Quality reporting practices can now begin the enrollment process for the Anesthesia Quality Institute's (AQI) 2020 NACOR Quality Reporting by completing the new online order form. NACOR is a designated QR and QCDR for the Centers for Medicare & Medicaid Services' Quality Payment Program.

AQI's NACOR quality reporting options include the following offerings in 2020 to ensure that NACOR remains the leader in anesthesiology: Quality Concierge, NACOR Quality Reporting, NACOR Benchmarking and NACOR Basic.

2020 MIPS eligibility

Practices can check provider eligibility for 2020 MIPS quality reporting on the Quality Payment Program (QPP) website by using the QPP lookup tool. The QPP updates eligibility data at multiple times throughout the year to help practices plan program participation. Updates are based on past and current Medicare Part B Claims and PECOS data. There are two determination periods for 2020 reporting. Initial eligibility was determined in December 2019 and final eligibility will be determined in November 2020.

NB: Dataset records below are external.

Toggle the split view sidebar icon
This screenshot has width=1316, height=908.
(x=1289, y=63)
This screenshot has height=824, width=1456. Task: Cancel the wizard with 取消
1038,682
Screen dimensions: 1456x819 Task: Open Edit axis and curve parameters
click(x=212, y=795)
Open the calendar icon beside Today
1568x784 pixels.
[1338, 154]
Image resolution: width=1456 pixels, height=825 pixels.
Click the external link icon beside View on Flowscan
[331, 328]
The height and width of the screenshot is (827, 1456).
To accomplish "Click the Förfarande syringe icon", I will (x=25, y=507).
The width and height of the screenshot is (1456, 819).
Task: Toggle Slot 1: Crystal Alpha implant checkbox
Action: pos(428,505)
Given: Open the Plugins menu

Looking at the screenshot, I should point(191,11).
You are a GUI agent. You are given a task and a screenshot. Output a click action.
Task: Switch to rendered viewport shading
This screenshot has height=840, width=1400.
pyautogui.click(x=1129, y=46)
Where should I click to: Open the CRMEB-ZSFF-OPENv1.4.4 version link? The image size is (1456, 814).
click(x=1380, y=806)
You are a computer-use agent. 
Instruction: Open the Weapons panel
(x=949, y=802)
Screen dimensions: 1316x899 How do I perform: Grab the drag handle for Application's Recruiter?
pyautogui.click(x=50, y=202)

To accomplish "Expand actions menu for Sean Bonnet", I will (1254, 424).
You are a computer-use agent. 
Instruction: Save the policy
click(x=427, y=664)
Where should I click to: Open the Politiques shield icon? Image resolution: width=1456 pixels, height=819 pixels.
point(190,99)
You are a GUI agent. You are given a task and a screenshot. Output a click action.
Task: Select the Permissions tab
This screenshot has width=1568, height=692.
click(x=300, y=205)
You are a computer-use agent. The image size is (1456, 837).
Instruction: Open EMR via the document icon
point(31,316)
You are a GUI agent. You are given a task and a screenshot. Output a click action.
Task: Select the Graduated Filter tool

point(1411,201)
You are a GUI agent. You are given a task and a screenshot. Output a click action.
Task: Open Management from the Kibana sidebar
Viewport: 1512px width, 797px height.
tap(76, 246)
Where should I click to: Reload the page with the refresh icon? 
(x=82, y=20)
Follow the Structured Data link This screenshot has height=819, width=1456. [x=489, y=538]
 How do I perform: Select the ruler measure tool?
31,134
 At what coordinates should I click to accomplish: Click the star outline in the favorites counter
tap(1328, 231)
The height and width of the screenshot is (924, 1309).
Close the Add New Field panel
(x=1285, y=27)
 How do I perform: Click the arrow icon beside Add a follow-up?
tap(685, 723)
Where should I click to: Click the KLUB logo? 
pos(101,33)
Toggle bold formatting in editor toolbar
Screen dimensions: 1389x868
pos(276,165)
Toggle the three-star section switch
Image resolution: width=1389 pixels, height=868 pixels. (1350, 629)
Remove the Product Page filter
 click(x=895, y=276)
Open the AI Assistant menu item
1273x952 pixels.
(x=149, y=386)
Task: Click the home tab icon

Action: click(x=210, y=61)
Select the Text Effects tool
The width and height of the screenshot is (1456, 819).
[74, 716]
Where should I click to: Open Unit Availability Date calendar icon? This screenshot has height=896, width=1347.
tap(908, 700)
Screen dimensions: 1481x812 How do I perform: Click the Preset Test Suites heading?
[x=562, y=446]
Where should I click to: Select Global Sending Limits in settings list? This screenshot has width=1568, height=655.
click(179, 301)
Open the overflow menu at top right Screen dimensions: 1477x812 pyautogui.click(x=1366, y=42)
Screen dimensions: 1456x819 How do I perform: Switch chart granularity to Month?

NACOR dashboard locked down

AQI has locked the provider list tool in the NACOR dashboard. Clinicians are unable to make any changes to the provider list. The provider lists will be unlocked on Monday, April 6, for 2020 MIPS reporting. For more information, email AskAQI@asahq.org.

2020 Resources

NACOR News Library

Read past issues of AQI's NACOR News.

Office Hours FAQs

Question: Which NACOR reporting option(s) include national benchmarks?

NACOR Benchmarking, NACOR Quality Reporting and Quality Concierge all include national benchmarks. NACOR Basic is benchmarking at the local level only.

Question: Where do we apply for a HARP account?

HARP accounts can be obtained through the CMS enterprise portal. Visit the New User Application, then select PQRS: Physician Quality Reporting System when asked to choose your application. HARP accounts are required to review your practice's final MIPS scores.

Question: Is it possible for all providers in a practice to be non-MIPS eligible and not required to submit data as individuals, but are eligible as a group?

Yes if the individual providers do not meet the MIPS participation criteria (billed $90,000 or less in Physician Fee Schedule (PFS) services furnished to Medicare Part B Fee-for-Service (FFS) beneficiaries (including Railroad Retirement Board and Medicare secondary Payer) and have 200 or fewer Medicare Part B FFS beneficiaries) the practice can be MIPS eligible as a group if the group has billed $90,000 or more in PFS services furnished to Medicare Part B beneficiaries and have 200 or more Medicare Part B beneficiaries.